## WORK TO DO
Starting at the line that contains "The image size is (628, 416)." and ending after the line that contains "Action: (x=495, y=282)", copy those lines from the entries below, reproducing them precisely.

## MATERIAL FOR THIS EXERCISE

+ + + +

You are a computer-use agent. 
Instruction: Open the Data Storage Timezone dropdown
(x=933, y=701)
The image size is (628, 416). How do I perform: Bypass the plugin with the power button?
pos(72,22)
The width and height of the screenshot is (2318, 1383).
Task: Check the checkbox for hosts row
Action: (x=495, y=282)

+ + + +

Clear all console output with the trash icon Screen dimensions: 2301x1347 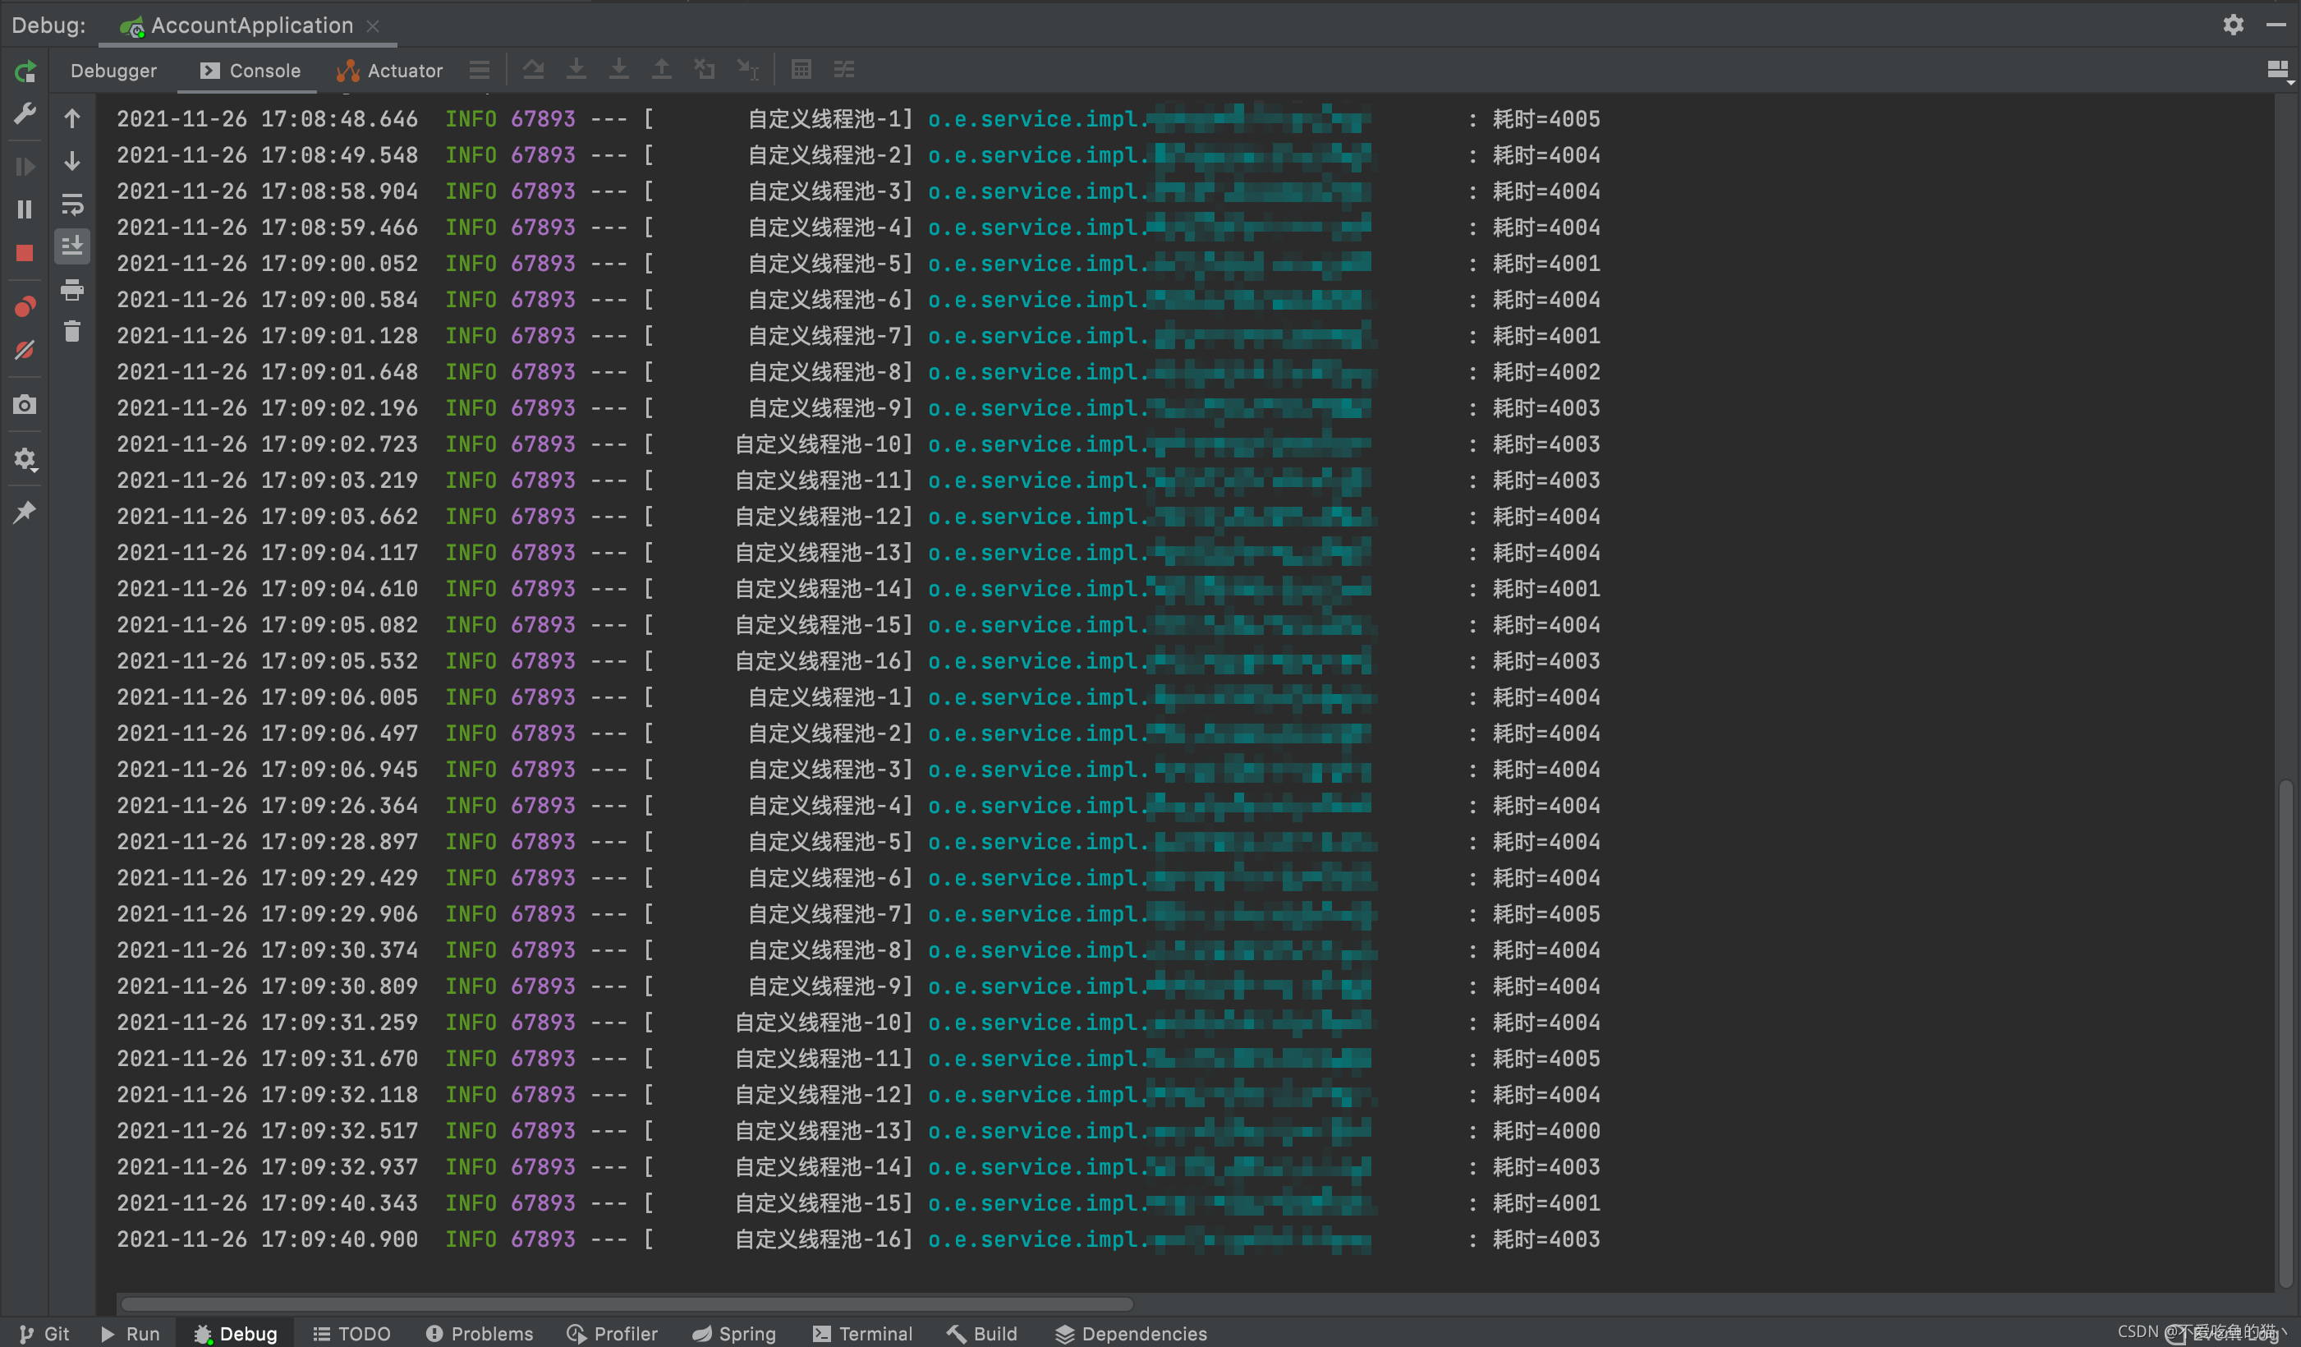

+ + + +

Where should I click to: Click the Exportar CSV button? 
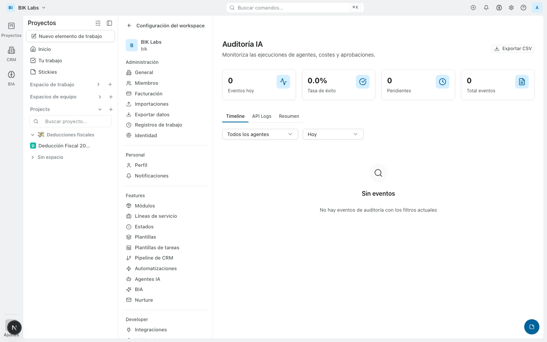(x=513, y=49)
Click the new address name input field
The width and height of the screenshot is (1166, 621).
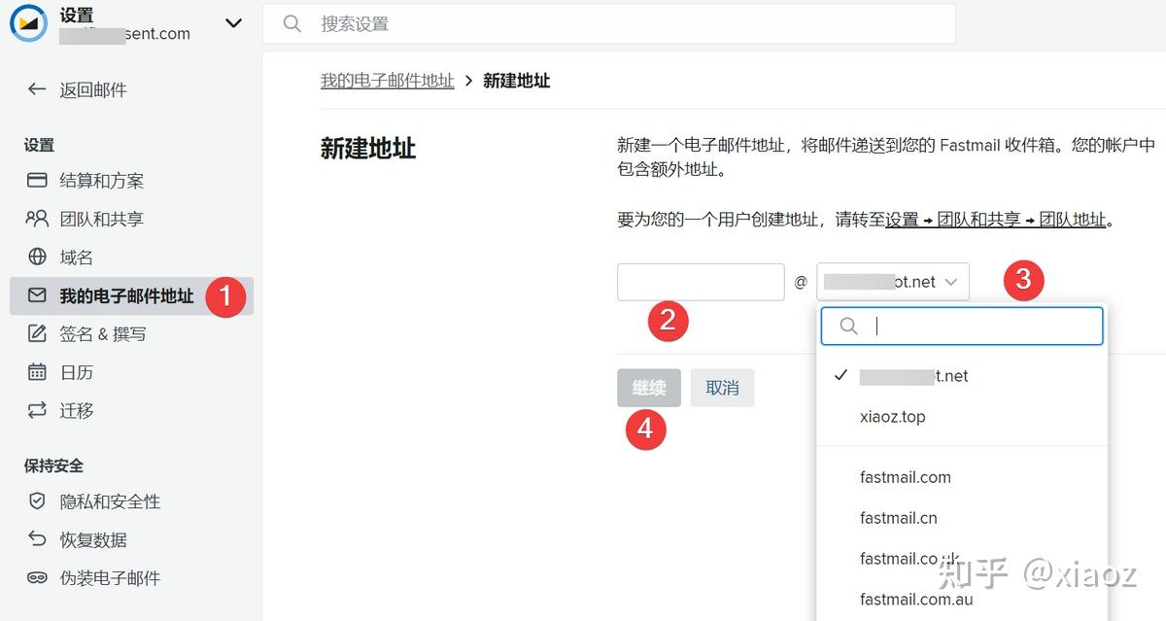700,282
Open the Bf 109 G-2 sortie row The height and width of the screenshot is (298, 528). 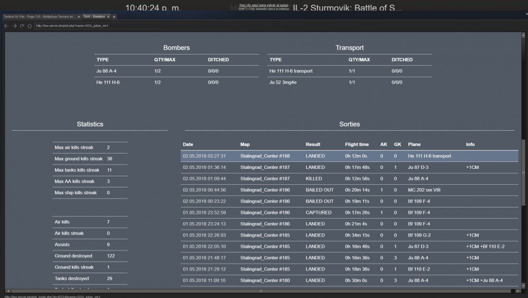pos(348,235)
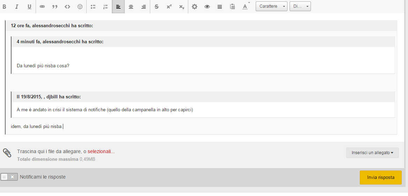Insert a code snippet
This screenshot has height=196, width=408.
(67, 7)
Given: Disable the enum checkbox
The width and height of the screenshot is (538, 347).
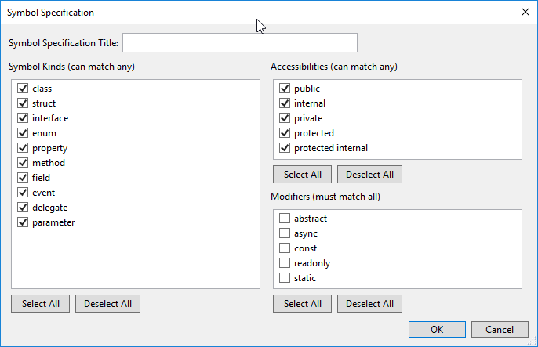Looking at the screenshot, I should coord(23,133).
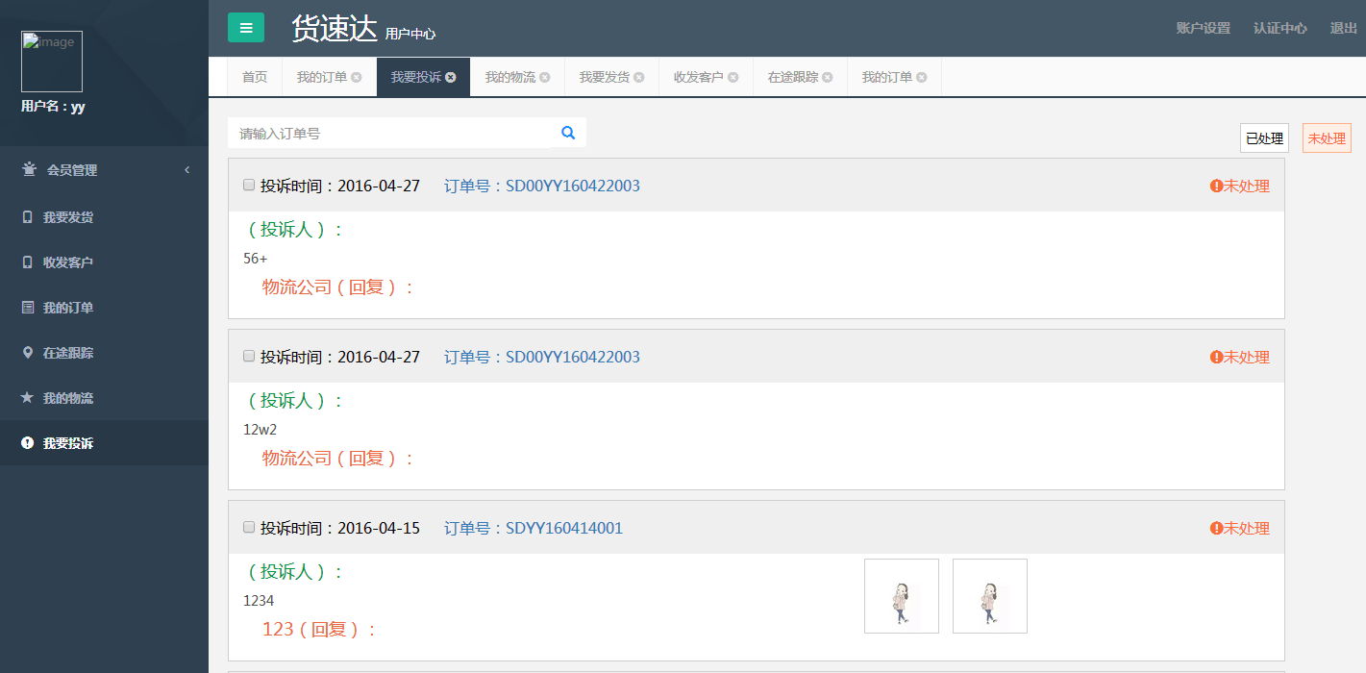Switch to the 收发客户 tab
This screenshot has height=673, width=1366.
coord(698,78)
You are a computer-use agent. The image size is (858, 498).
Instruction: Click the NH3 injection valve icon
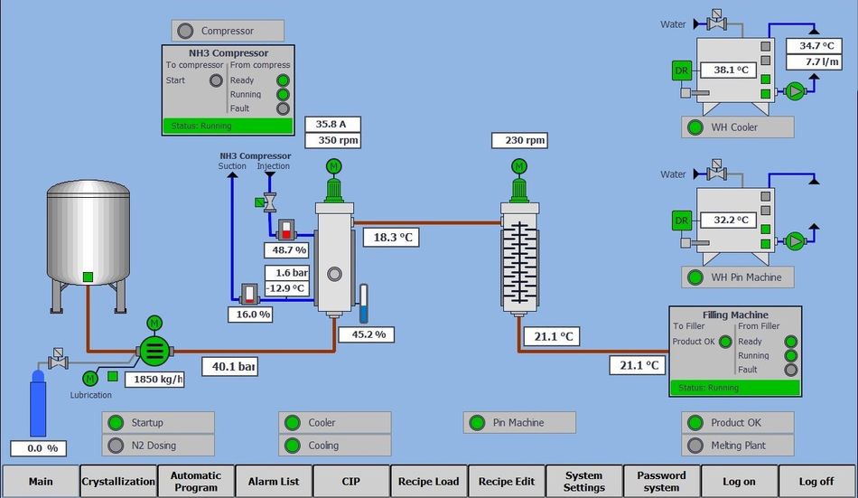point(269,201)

+ + + +

## RESULT OF THE EXERCISE
The image size is (628, 416). How do I perform: Bypass the plugin with the power button?
pos(72,22)
The width and height of the screenshot is (2318, 1383).
Task: Check the checkbox for hosts row
Action: (x=495, y=282)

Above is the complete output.